Home and income property sales are up. Condo sales are down. Land sales stayed the same…that’s what happened with property in Santa Monica in the first three months of 2003. According to the Multiple Listing Service, a total of 240 Santa Monica properties changed hands – the high seller was a 28-unit apartment building on San Vicente, which went for  $7,500,000. The bargain bottom property was a 2-bedroom 1-bathroom condo near the freeway that went for $124,900.

Although sales are down a bit from 2002, prices continue to rise. For the first three months of 2002, 247 properties changed hands, the high sale of first quarter 2002 was a single family residence for $5,500,000 the low was a condo for $48,600.

“Traditionally, the first quarter as not as active as the remainder of the year. But, because of the low mortgage rates, there seems to be the same activity as last year at this time, ” observed John McIntyre, Vice President of Boardwalk Realty. “As we enter the second quarter, activity is still strong and multiple bidding is a frequent occurrence in the Santa Monica marketplace. If interest rates stay at their current level, we should see this activity continue for the remainder of the year.”

California home sales are contrary to the rest of the country. According to the National Association of Realtors, the rate of home purchases fell 8.1% in February to the slowest rate since August 2000. The Commerce Department noted that sales were down in every region of the country except the West.  The first quarter is traditionally the slowest time of year for home sales. The fact that our country is at war is also keeping people from making property purchase decisions.

"What effect will the invasion of Iraq have on home sales? Not very much over the short term. Some buying activity may get deferred, but that will be temporary and the market will catch up again after a few weeks,” observed Marshall Prentice, president of DataQuick information services, which specializes in real estate news and information.
“Long term effects are harder to anticipate. The cost of the war will certainly add to the federal budget deficit which in turn could bring interest rates up."

Nationally, mortgage and loan applications remained relatively unchanged, but there is a growing skepticism for the real estate market. The recently released International Monetary Fund study titled “When Bubbles Burst” found housing booms in industrial countries, such as the one experienced in the United States in the last two years, have been followed by busts 40% of the time. (Housing prices have to decline 14 percent to qualify as a bust.) The study stated that “housing price busts were found to occur less frequently than stock market busts in industrial countries, but they tended to last almost twice as long and have greater economic consequences.”

Median home prices in the United States have skyrocketed in the last two years, climbing more than 13 percent, according to National Association of Realtors statistics. Santa Monica residents have watched their real estate market balloon since the city lifted rent control restrictions on January 1, 1999. In many areas around town property prices have more than doubled.
A rise above and beyond the national average has been true throughout Southern California. In Los Angeles, Riverside, San Diego, Ventura, San Bernardino and Orange counties, and in the Southland, prices are continuing to rise. According to DataQuick, in February, a total of 22,516 new and resale houses and condos were sold throughout the region. That’s up 0.1% percent from 22,484 properties for February last year.

For the first quarter of this year, the median price that Southland buyers paid for a home was up more than 18.5% from 2002. Parts of Santa Monica and much of Venice have seen even greater increases.

**ACTIVITY**. Rewrite the part of the Santa Monica sales report that begins at the words "Home and income" and stops after "condo for $48,600.", changing "apartment building" to "apartment complex".

**GIVEN DATA**.
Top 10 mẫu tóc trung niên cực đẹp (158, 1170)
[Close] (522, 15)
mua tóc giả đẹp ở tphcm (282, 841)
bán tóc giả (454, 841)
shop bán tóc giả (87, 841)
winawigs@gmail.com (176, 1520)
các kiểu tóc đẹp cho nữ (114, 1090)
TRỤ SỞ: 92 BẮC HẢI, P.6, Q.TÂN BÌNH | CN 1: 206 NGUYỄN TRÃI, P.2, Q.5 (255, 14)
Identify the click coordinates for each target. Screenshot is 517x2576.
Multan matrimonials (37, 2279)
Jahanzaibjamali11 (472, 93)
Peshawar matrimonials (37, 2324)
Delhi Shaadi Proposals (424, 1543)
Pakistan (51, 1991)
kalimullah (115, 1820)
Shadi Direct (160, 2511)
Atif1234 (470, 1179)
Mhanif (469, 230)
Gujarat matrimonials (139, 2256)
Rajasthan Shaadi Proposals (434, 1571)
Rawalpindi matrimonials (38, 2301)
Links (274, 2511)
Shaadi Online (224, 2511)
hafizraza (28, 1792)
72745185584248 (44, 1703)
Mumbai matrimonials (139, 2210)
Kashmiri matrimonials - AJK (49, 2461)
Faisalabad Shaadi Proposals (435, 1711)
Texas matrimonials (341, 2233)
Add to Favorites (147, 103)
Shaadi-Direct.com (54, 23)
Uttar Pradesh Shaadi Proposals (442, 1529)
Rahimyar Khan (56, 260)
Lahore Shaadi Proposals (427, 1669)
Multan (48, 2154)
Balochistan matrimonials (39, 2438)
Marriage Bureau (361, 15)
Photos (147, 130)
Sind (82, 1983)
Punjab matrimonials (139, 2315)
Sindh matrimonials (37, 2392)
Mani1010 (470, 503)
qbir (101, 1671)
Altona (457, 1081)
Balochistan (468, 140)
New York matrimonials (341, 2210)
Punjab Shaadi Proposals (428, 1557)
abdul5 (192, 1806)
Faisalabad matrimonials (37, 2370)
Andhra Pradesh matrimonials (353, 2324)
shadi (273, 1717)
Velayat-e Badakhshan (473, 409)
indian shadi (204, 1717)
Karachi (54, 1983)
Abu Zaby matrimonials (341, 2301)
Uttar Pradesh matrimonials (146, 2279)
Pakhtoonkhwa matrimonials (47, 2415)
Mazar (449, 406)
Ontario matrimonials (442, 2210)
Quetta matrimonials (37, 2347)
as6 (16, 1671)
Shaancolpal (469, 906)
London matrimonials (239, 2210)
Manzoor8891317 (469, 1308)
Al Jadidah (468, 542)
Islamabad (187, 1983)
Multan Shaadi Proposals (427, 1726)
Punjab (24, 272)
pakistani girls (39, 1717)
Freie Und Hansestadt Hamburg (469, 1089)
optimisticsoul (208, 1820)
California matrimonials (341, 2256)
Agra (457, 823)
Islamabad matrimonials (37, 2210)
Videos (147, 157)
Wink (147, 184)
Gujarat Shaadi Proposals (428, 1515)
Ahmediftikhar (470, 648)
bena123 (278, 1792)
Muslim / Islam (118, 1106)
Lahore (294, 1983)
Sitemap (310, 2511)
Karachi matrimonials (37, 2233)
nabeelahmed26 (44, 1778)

**RESULT FOR THIS EXERCISE**.
Home and income property sales are up. Condo sales are down. Land sales stayed the same…that’s what happened with property in Santa Monica in the first three months of 2003. According to the Multiple Listing Service, a total of 240 Santa Monica properties changed hands – the high seller was a 28-unit apartment complex on San Vicente, which went for  $7,500,000. The bargain bottom property was a 2-bedroom 1-bathroom condo near the freeway that went for $124,900.

Although sales are down a bit from 2002, prices continue to rise. For the first three months of 2002, 247 properties changed hands, the high sale of first quarter 2002 was a single family residence for $5,500,000 the low was a condo for $48,600.